+++ Working data

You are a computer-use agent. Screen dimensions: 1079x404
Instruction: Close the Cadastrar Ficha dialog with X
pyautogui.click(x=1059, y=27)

++++++
+++ Working data

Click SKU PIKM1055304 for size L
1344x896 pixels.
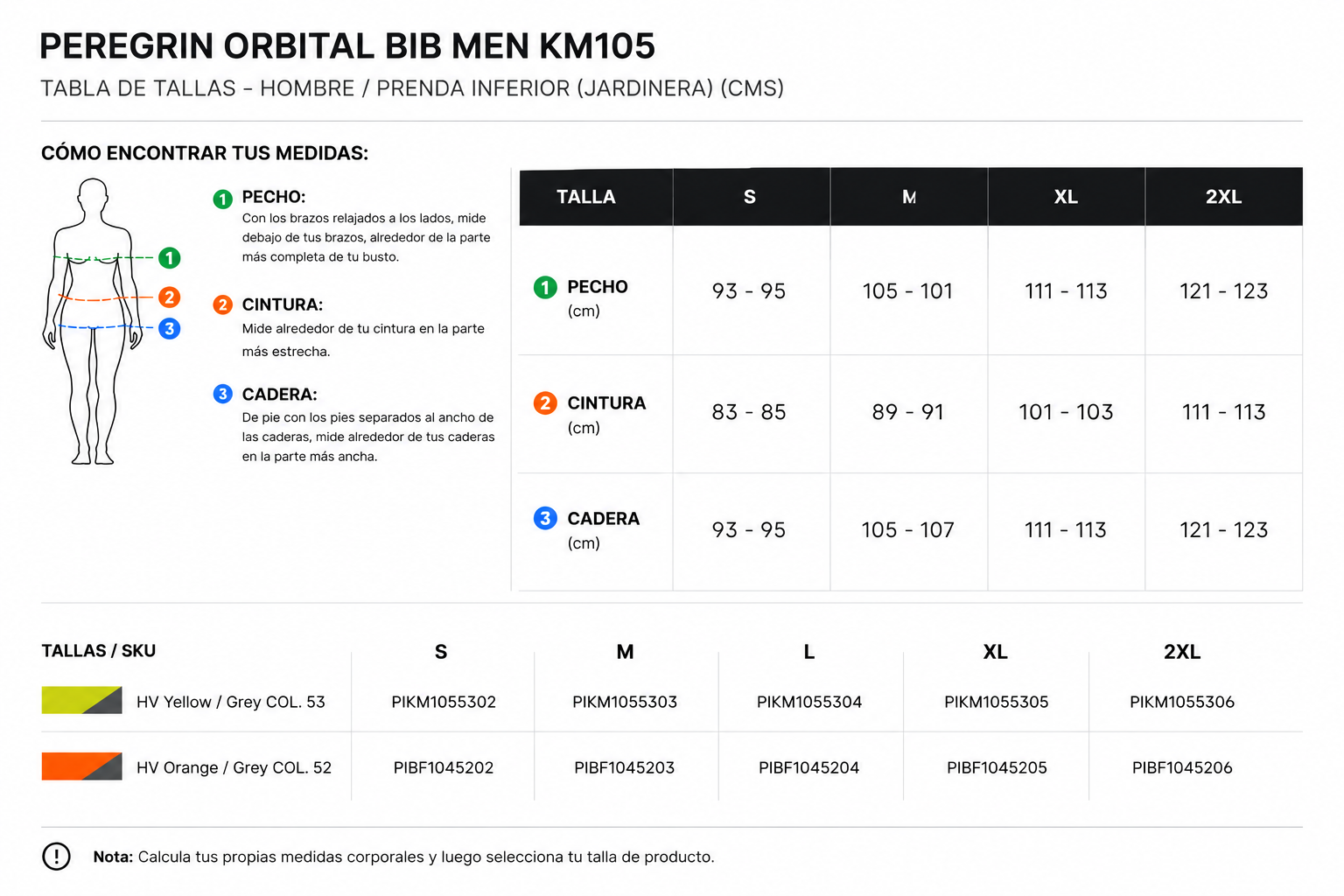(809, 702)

++++++
+++ Working data

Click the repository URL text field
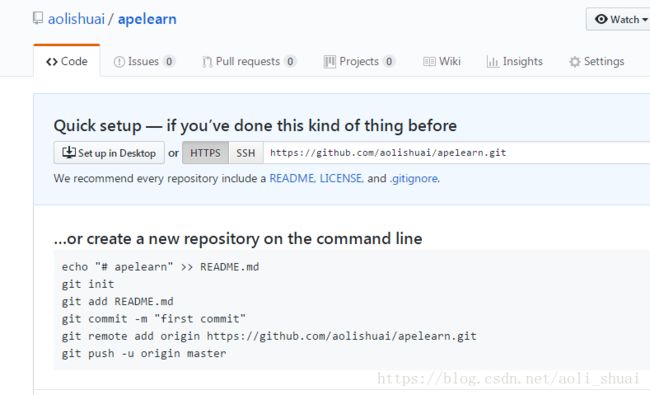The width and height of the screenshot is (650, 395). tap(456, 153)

++++++

■ Set task ■
Please copy out the records word for word, from the line containing "You are a computer-use" through the line containing "pyautogui.click(x=1059, y=27)", including both of those lines.

■ Result of the exercise ■
You are a computer-use agent. Screen dimensions: 1079x404
Instruction: Close the Cadastrar Ficha dialog with X
pyautogui.click(x=1059, y=27)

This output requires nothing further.